Price control not an option to ease cost of living – Attorney General

─ reduction in duty and excise taxes to be reviewed

The significant rise in the cost of living has taken the world by storm. This eventuality is a result of the massive increase in shipping and fuel costs and shortages caused by the COVID-19 pandemic. The global issue has also been exacerbated by the ongoing war between Russia and Ukraine.

To alleviate the burden on Guyanese consumers and businesses, the government has already implemented several measures such as the farmers’ market in various regions each month, and the reduction in Value Added Tax (VAT) on water and electricity.

Attorney General and Minister of Legal Affairs, Mohabir Anil Nandlall, S.C, M.P

While indicating that more will be done, Attorney General and Minister of Legal Affairs, Mohabir Anil Nandlall, S.C, said the administration does not wish to implement a “pricing regime” that will mandate the costs for goods.

“The government can’t regulate the price that the millers, for example, purchase the paddy at, unless the government is to impose price tariffs [and]…a pricing regime, and we don’t wish to do that as a government,” the minister said.

Many governments and economists have advised against administrations imposing price constraints on commodities, as this can have a seriously damning effect on the economy.

Fiona Scott Morton, Theodore Nierenberg Professor of Economics

Renowned economist and Yale Professor, Dr. Fiona Scott Morton in an article titled ‘The Problems of Price Control’, explained that if the government is to compel businesses to sell goods at a certain price, the economy could easily be crippled.

“The imposition of price controls on a…competitive market harms society by reducing the amount of trade in the economy and creating incentives to waste resources. Many researchers have found that price controls reduce entry and investment in the long run,” Dr.

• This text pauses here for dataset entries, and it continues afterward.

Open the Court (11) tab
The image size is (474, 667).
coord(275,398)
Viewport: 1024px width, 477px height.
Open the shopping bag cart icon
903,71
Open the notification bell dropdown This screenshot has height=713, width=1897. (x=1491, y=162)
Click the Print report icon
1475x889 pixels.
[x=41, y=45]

Morton posited.

If the government were to pursue such an option, the controls can also reduce the quality of goods and stimulate costly rationing.

Meanwhile, local financial analyst and Managing Director of Tristar Inc., Joel Bhagwandin noted that the implementation of these price controls that sections of civil society are suggesting, would only cause a further breakdown in the provisions of goods and services.

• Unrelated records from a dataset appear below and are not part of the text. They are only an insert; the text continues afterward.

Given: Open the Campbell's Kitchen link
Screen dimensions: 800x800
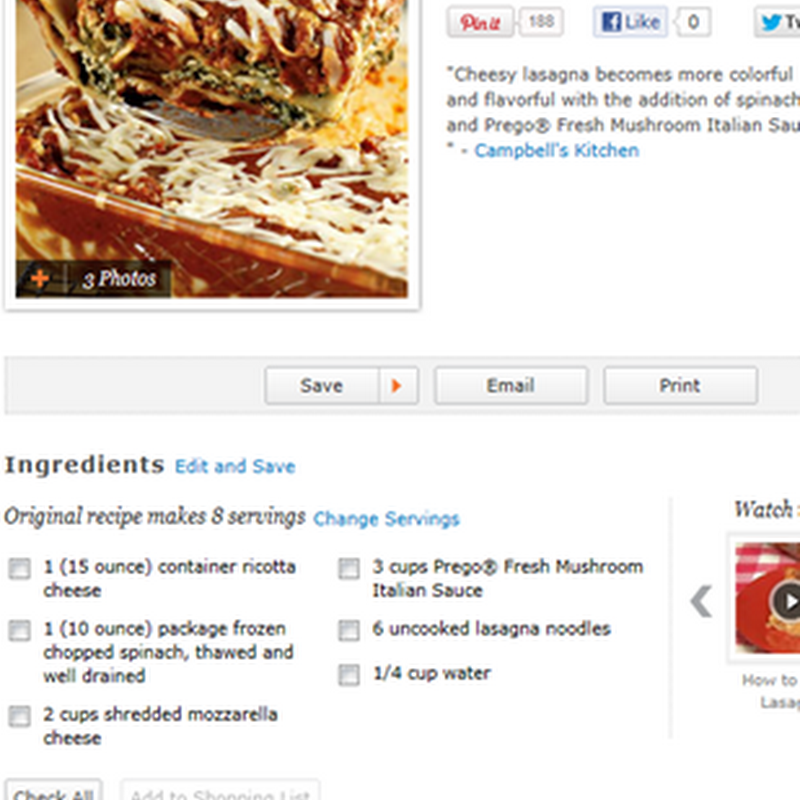Looking at the screenshot, I should click(x=557, y=151).
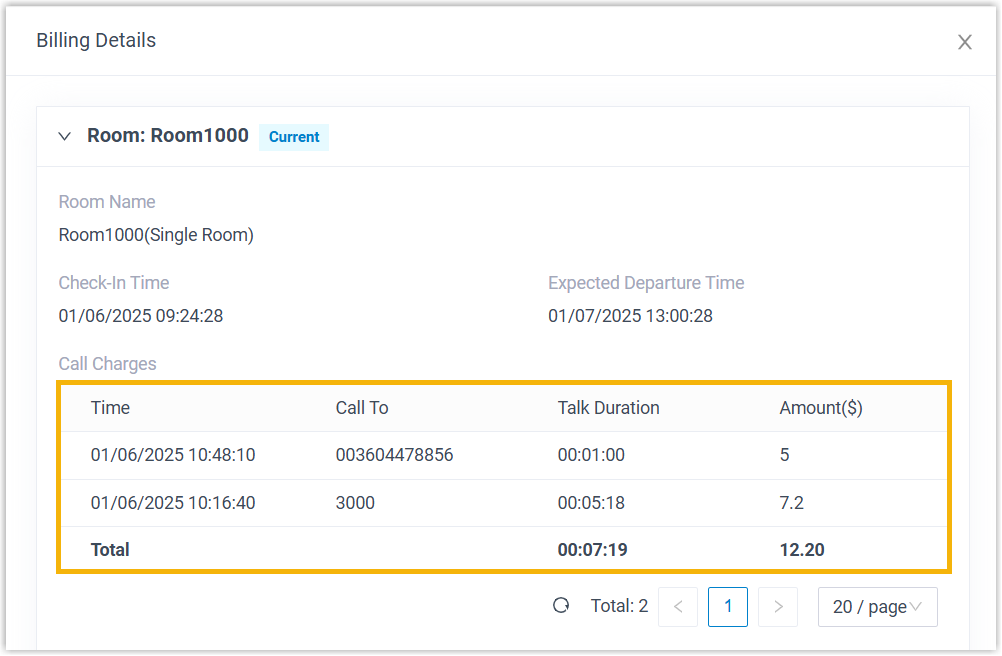Click the Room: Room1000 header title

click(167, 136)
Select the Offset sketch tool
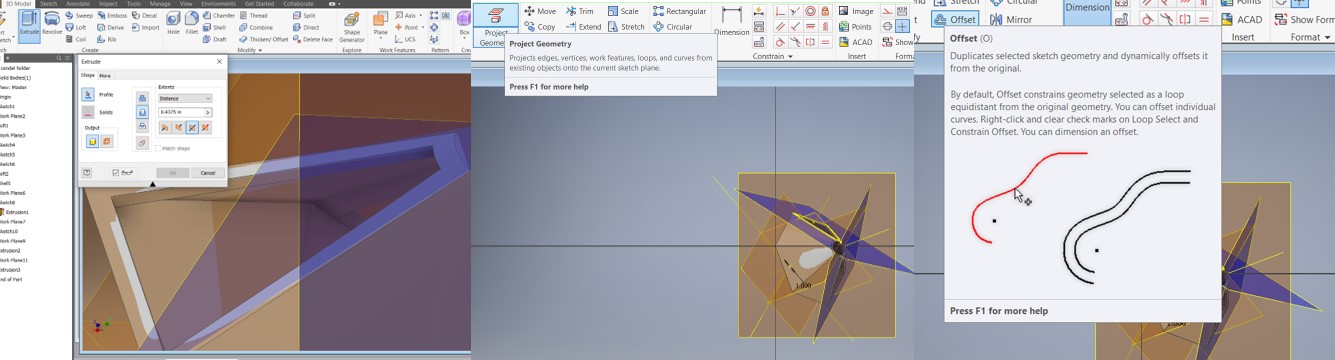This screenshot has height=360, width=1335. point(956,19)
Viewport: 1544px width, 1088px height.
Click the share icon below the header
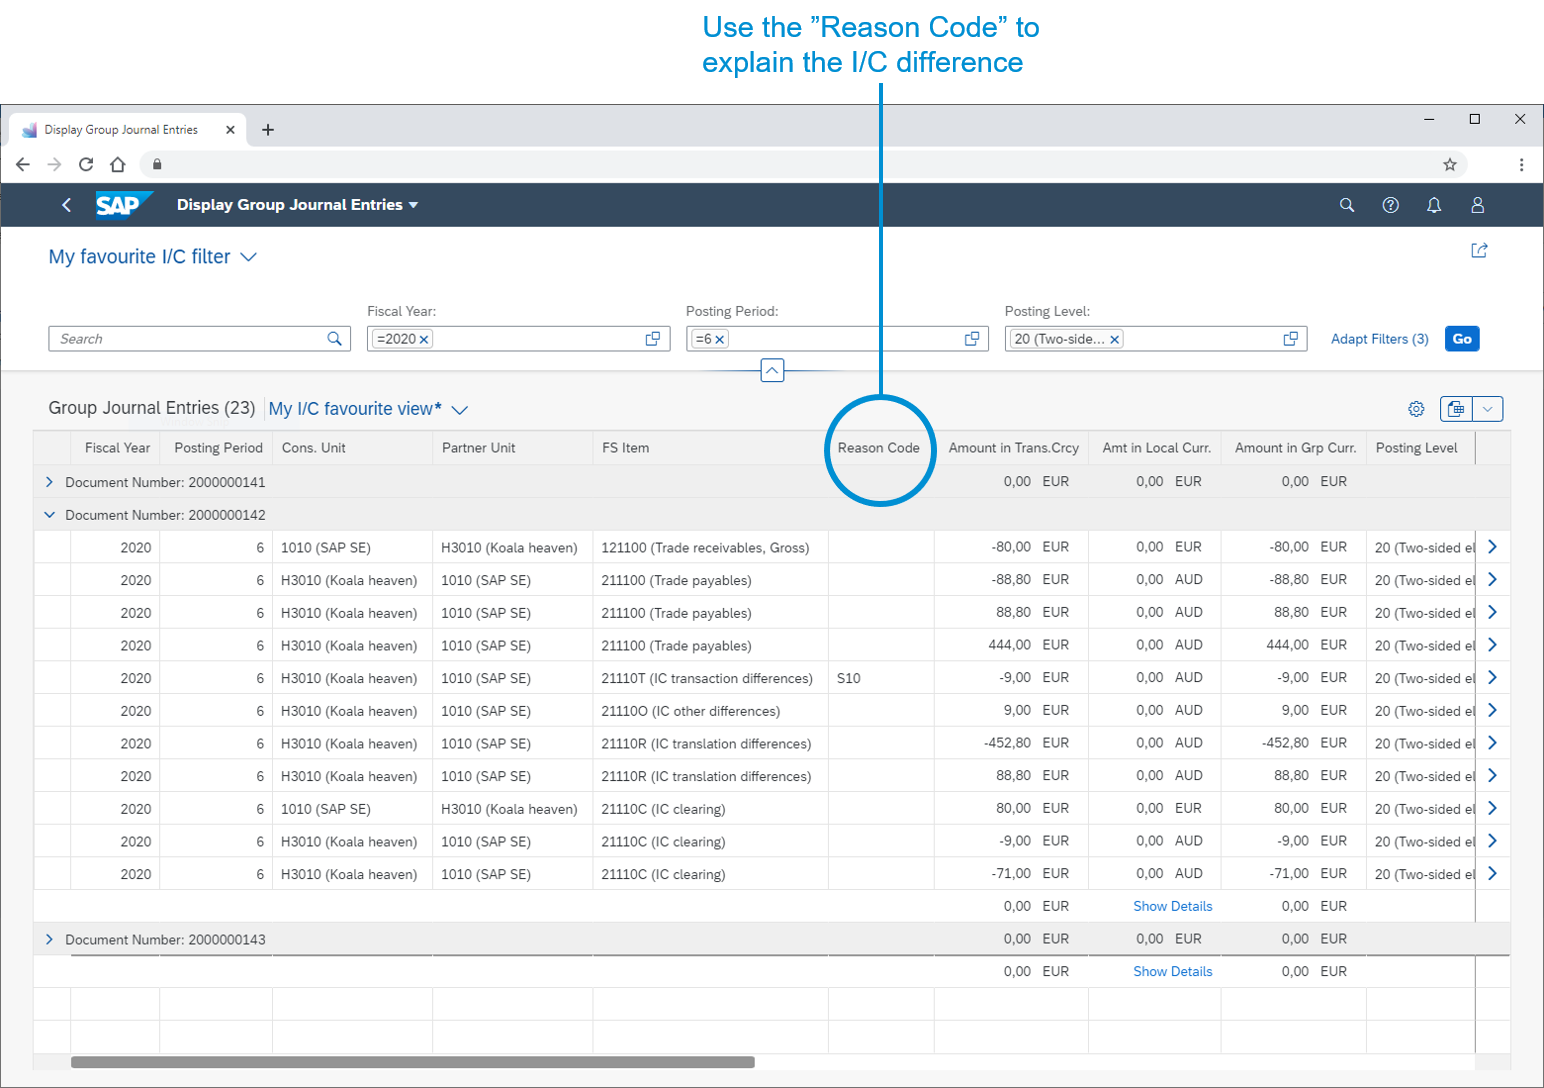[x=1479, y=250]
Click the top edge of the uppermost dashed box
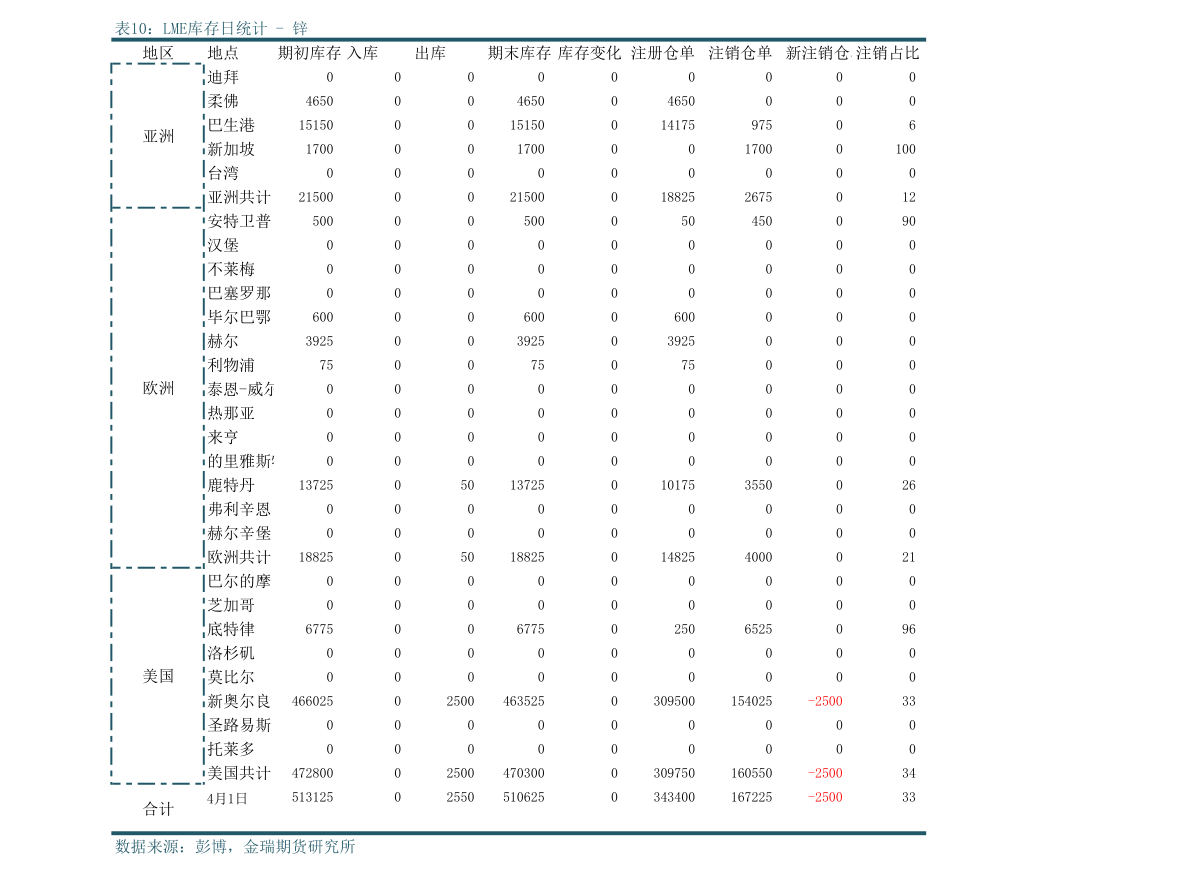 (157, 64)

Joel Bhagwandin, Managing Director, Tristar Inc.

“[The government] cannot restrict companies because they have to sell [goods] at a price to recoup their cost…it is not financially prudent for the companies,” he asserted.

Minister Nandlall said the government is actively reviewing other measures that can be implemented to mitigate the effects of recent global occurrences.

“We are calculating duties and excise taxes at a pre-covid rate, so as to alleviate the sharp increase that would otherwise result if we were to impose the real duties. All these mechanisms are currently being employed by the government, but it’s still a work in progress,” he noted.

In Budget 2022, $5 billion has been allocated to directly address the steady increase in the cost of living.

When the government took office in August 2020, a slew of measures was implemented to ease the cost of living. Some of these included the removal of VAT on a number of services, increase in pension, distribution of the one-off cash grant of $25,000, and the reinstating of the Because We care cash grant and an increase in the School Uniform Grant, among others.

President, Dr. Mohamed Irfaan Ali has committed to assisting, as far as possible, measures that will continue to reduce the cost of living burdens on Guyanese.